● Task details: For each line below, print it again exactly as shown.

Data for this exercise START

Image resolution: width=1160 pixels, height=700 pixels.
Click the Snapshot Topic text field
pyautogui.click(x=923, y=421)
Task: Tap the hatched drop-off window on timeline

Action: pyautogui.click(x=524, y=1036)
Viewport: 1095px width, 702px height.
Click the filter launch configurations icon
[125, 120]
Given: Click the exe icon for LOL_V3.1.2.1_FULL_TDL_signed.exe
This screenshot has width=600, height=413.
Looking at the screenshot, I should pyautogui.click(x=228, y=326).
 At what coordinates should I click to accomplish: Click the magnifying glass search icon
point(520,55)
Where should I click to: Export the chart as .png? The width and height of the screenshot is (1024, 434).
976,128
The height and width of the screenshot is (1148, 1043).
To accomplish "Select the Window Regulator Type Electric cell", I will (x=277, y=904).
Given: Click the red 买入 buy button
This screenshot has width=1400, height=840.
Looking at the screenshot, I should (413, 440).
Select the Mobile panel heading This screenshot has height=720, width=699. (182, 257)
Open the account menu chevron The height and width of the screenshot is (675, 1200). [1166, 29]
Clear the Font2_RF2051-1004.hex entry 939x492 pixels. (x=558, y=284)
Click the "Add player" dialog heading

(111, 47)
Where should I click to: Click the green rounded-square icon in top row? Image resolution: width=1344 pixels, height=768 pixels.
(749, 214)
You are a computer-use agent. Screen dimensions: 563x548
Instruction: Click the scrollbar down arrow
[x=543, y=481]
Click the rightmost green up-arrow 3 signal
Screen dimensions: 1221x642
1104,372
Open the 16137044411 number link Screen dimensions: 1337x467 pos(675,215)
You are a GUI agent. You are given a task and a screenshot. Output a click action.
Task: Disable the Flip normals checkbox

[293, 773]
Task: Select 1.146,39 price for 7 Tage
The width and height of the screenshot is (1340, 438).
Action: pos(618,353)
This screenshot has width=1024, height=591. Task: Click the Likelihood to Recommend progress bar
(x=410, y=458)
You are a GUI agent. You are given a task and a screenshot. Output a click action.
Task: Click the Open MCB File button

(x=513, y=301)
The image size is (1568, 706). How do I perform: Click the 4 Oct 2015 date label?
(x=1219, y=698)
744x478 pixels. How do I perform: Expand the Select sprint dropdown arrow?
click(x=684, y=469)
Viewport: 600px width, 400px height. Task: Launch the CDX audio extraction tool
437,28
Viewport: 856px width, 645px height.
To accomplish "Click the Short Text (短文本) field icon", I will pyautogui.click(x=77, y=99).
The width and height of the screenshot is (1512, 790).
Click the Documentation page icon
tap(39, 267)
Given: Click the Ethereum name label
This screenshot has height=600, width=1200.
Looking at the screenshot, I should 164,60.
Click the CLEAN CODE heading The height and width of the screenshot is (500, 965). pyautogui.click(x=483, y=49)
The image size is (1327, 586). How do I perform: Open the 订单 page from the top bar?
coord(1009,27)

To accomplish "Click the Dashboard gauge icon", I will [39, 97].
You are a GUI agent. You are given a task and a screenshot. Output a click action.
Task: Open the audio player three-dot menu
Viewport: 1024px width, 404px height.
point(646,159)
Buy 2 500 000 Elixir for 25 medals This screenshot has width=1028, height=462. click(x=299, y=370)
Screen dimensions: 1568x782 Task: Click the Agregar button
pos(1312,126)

Data for this exercise END

● Answer for this exercise:
Image resolution: width=1160 pixels, height=700 pixels.
Click the Snapshot Topic text field
pyautogui.click(x=923, y=421)
Task: Tap the hatched drop-off window on timeline

Action: pyautogui.click(x=524, y=1036)
Viewport: 1095px width, 702px height.
Click the filter launch configurations icon
[125, 120]
Given: Click the exe icon for LOL_V3.1.2.1_FULL_TDL_signed.exe
This screenshot has width=600, height=413.
Looking at the screenshot, I should pyautogui.click(x=228, y=326).
 At what coordinates should I click to accomplish: Click the magnifying glass search icon
point(520,55)
Where should I click to: Export the chart as .png? The width and height of the screenshot is (1024, 434).
976,128
The height and width of the screenshot is (1148, 1043).
To accomplish "Select the Window Regulator Type Electric cell", I will (x=277, y=904).
Given: Click the red 买入 buy button
This screenshot has width=1400, height=840.
Looking at the screenshot, I should (413, 440).
Select the Mobile panel heading This screenshot has height=720, width=699. (182, 257)
Open the account menu chevron The height and width of the screenshot is (675, 1200). [1166, 29]
Clear the Font2_RF2051-1004.hex entry 939x492 pixels. (x=558, y=284)
Click the "Add player" dialog heading

(111, 47)
Where should I click to: Click the green rounded-square icon in top row? Image resolution: width=1344 pixels, height=768 pixels.
(749, 214)
You are a computer-use agent. Screen dimensions: 563x548
Instruction: Click the scrollbar down arrow
[x=543, y=481]
Click the rightmost green up-arrow 3 signal
Screen dimensions: 1221x642
1104,372
Open the 16137044411 number link Screen dimensions: 1337x467 pos(675,215)
You are a GUI agent. You are given a task and a screenshot. Output a click action.
Task: Disable the Flip normals checkbox

[293, 773]
Task: Select 1.146,39 price for 7 Tage
The width and height of the screenshot is (1340, 438).
Action: pos(618,353)
This screenshot has width=1024, height=591. Task: Click the Likelihood to Recommend progress bar
(x=410, y=458)
You are a GUI agent. You are given a task and a screenshot. Output a click action.
Task: Click the Open MCB File button

(x=513, y=301)
The image size is (1568, 706). How do I perform: Click the 4 Oct 2015 date label?
(x=1219, y=698)
744x478 pixels. How do I perform: Expand the Select sprint dropdown arrow?
click(x=684, y=469)
Viewport: 600px width, 400px height. Task: Launch the CDX audio extraction tool
437,28
Viewport: 856px width, 645px height.
To accomplish "Click the Short Text (短文本) field icon", I will pyautogui.click(x=77, y=99).
The width and height of the screenshot is (1512, 790).
Click the Documentation page icon
tap(39, 267)
Given: Click the Ethereum name label
This screenshot has height=600, width=1200.
Looking at the screenshot, I should 164,60.
Click the CLEAN CODE heading The height and width of the screenshot is (500, 965). pyautogui.click(x=483, y=49)
The image size is (1327, 586). How do I perform: Open the 订单 page from the top bar?
coord(1009,27)

To accomplish "Click the Dashboard gauge icon", I will [39, 97].
You are a GUI agent. You are given a task and a screenshot. Output a click action.
Task: Open the audio player three-dot menu
Viewport: 1024px width, 404px height.
point(646,159)
Buy 2 500 000 Elixir for 25 medals This screenshot has width=1028, height=462. click(x=299, y=370)
Screen dimensions: 1568x782 Task: Click the Agregar button
pos(1312,126)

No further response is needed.